After a reporter claimed that the drug had been “fairly effective against SARS,” Fauci warned that “you’ve got to be careful” about saying the drug was effective, as it was not tested in a clinical trial.
“The information that you’re referring to specifically is anecdotal: It was not done in a clinical trial, so you can’t make a definitive statement about it,” he said.

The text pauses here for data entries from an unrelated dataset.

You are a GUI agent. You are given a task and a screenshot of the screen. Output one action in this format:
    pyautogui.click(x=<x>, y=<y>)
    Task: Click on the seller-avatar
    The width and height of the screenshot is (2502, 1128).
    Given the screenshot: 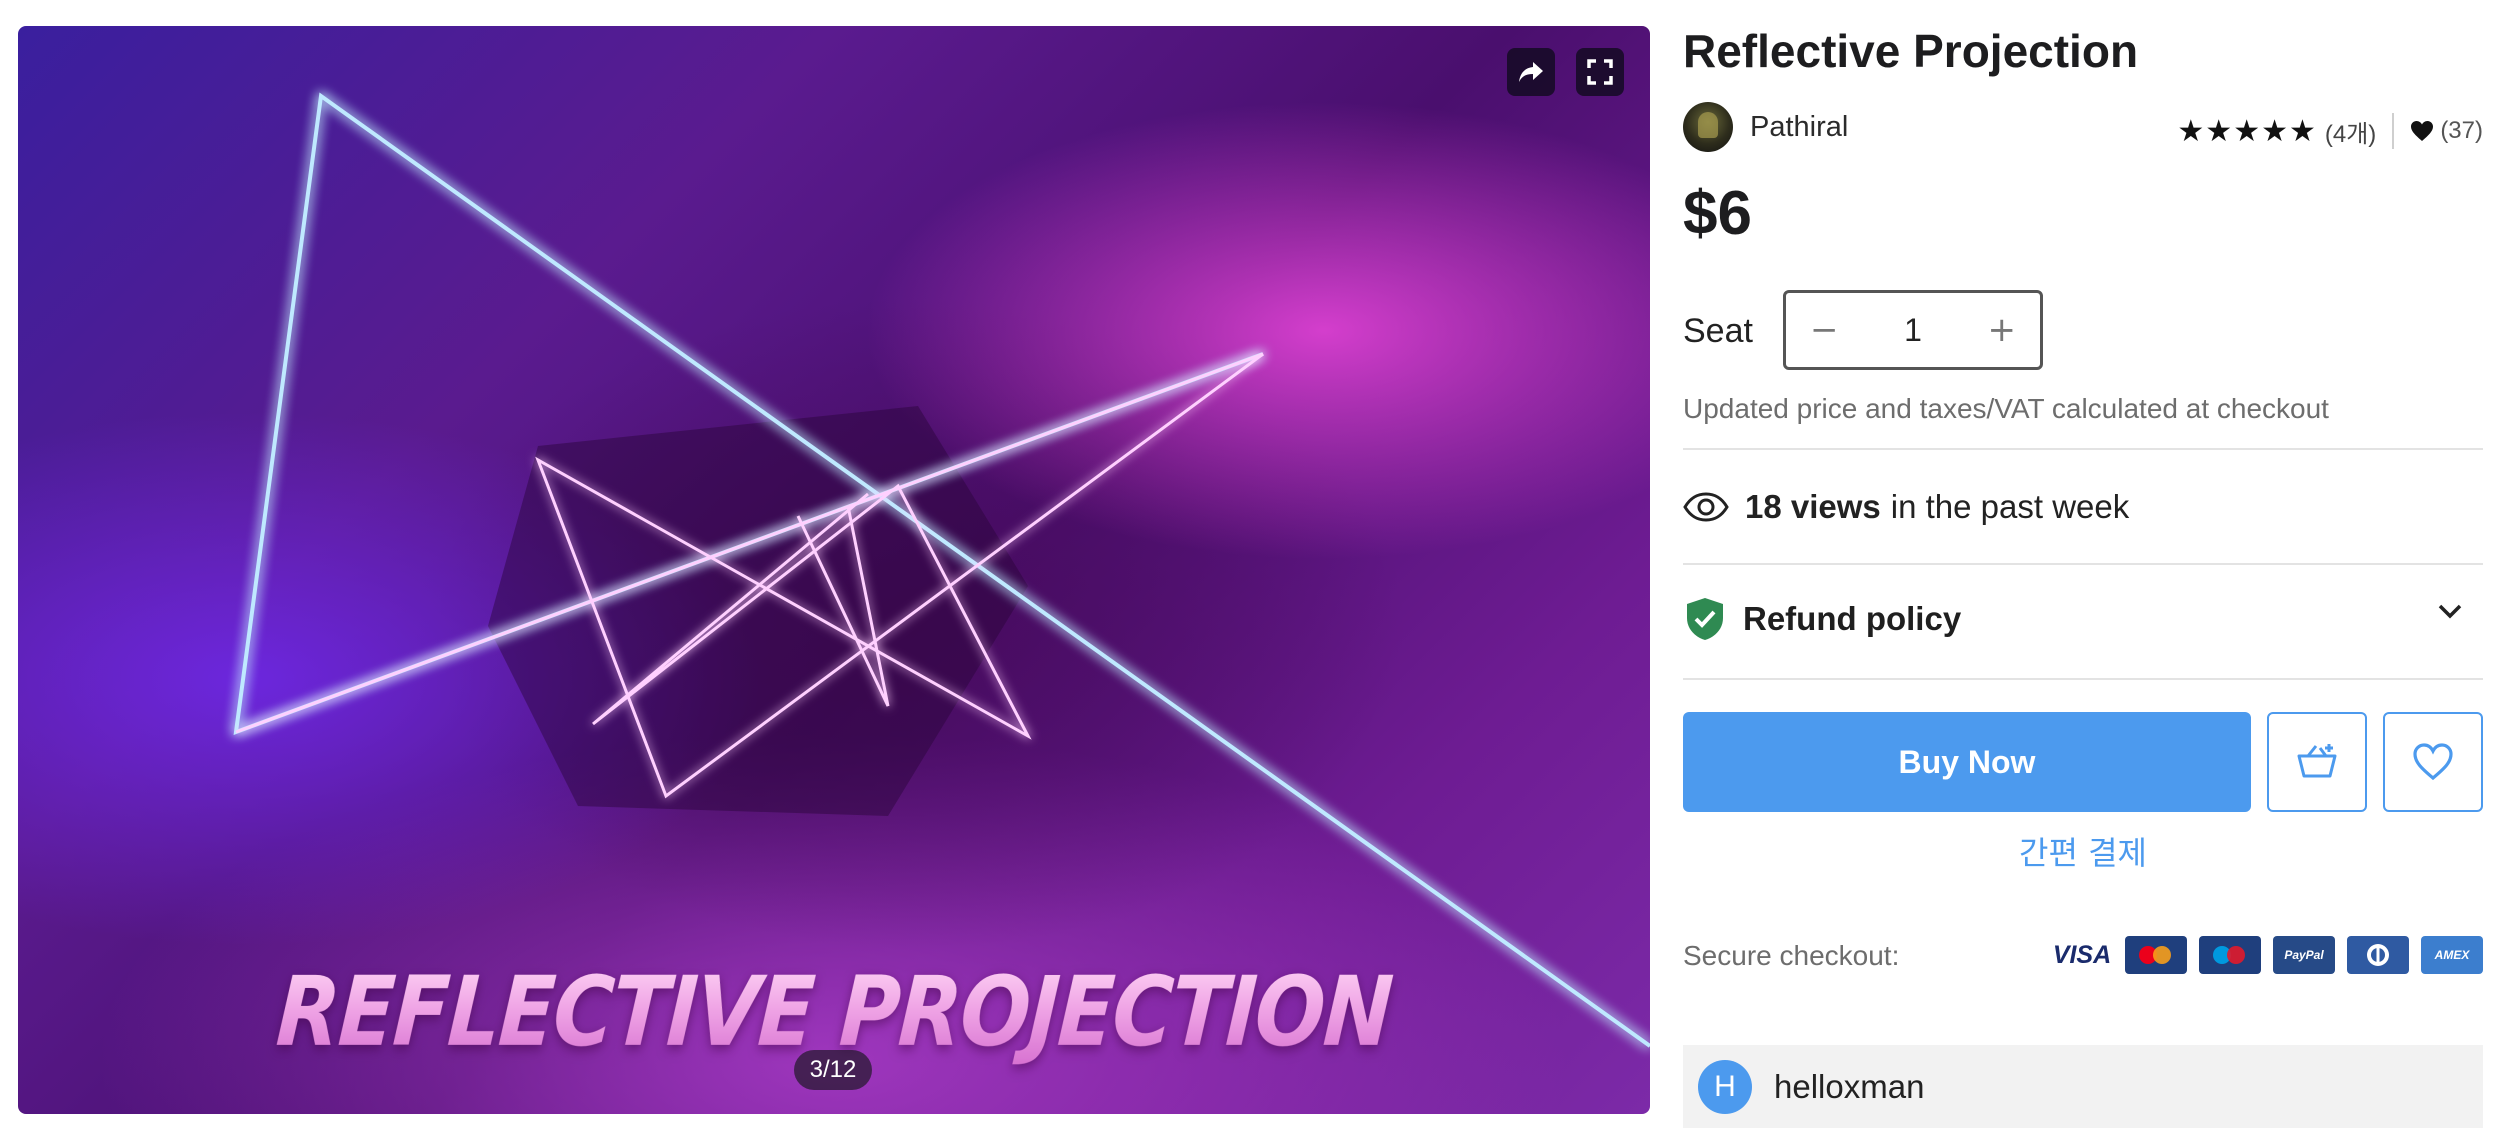 What is the action you would take?
    pyautogui.click(x=1708, y=127)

Trump, saying that he “comes from a very positive school,” added that a new treatment could be on the horizon, and chloroquine has already been established as a safe and effective treatment for malaria. He said that pharmaceutical companies are shipping “millions of units” of the drug for physicians to prescribe to coronavirus patients but that it still isn’t certain whether the drug will work to treat the specific virus.
“We’ll see what happens,” Trump said. “And we’ll use it on people that aren’t doing great.”
Trump touted chloroquine as “approved or very close to approved” in Thursday’s press briefing, causing FDA Commissioner Stephen Hahn to add that it has not yet been proved as a viable coronavirus treatment. The drug, first created in the 1940s, has been used to treat and prevent malaria, arthritis, and lupus. It has not, though, been proven effective in treating or preventing viral infections.